■ Exercise goal ■
Across the records, count every line that includes "Choose" and give the number by itself.
*** Opening of Recorded information ***
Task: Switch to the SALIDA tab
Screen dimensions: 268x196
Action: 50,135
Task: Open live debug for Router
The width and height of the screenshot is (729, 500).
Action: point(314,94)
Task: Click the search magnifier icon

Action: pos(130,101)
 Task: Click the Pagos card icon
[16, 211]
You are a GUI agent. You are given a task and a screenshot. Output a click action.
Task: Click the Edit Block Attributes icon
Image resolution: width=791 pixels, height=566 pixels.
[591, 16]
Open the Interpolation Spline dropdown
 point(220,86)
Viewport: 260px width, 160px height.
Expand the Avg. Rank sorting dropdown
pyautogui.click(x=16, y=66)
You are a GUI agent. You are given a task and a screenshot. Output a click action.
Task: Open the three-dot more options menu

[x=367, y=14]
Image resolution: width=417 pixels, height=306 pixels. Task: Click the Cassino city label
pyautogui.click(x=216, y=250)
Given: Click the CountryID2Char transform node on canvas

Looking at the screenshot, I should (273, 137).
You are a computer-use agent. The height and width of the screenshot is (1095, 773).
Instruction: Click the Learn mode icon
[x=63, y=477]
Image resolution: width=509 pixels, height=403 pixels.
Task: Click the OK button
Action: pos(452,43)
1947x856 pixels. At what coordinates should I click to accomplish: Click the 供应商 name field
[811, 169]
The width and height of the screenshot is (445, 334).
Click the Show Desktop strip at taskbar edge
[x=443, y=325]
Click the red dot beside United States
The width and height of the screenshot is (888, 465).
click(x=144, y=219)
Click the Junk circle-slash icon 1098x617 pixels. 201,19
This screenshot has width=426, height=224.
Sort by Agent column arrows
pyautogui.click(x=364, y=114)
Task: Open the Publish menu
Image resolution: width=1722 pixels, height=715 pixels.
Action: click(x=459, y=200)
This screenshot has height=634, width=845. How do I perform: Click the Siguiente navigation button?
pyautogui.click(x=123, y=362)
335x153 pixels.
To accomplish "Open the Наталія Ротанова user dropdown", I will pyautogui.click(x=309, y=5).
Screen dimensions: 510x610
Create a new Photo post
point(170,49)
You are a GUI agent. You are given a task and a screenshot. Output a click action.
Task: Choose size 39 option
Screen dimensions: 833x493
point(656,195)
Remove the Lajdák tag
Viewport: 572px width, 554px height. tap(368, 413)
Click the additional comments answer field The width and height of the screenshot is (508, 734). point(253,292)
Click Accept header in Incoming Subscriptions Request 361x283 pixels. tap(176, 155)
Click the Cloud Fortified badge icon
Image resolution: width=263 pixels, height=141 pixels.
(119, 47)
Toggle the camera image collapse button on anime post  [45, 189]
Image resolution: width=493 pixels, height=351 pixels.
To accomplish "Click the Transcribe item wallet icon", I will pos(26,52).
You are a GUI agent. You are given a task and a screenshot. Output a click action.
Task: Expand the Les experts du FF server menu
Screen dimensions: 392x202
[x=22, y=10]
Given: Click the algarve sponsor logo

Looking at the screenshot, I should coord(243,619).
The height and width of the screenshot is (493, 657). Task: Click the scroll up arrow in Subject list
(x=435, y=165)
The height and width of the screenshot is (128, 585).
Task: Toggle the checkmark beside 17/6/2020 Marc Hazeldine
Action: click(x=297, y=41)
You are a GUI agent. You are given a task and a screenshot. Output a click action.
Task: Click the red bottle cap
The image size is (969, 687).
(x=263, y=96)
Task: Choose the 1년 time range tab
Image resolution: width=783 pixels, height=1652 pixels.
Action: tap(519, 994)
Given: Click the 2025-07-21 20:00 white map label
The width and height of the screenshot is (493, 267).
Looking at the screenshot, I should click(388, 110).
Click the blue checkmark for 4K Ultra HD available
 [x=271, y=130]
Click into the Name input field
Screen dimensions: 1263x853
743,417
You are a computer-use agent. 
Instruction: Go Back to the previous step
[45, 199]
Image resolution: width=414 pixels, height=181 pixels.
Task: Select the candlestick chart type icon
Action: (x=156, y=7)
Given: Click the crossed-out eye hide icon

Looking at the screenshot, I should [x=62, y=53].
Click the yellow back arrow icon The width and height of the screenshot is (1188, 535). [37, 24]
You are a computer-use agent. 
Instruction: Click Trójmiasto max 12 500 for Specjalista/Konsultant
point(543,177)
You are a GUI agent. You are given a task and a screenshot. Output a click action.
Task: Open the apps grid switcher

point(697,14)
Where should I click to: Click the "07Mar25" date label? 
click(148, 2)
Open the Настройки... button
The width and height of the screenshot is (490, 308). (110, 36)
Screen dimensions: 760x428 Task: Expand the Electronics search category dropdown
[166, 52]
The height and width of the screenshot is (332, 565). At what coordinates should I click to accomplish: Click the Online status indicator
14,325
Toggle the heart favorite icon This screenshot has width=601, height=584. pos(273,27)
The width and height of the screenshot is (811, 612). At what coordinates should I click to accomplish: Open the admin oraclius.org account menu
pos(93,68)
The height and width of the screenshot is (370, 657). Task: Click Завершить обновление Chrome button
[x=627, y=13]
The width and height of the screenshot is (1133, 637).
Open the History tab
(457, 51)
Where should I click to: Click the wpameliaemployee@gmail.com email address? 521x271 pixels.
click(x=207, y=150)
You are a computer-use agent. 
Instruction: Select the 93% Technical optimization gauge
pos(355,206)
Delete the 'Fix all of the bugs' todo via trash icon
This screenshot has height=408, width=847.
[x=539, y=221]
*** Close of Recorded information ***
■ Result ■
2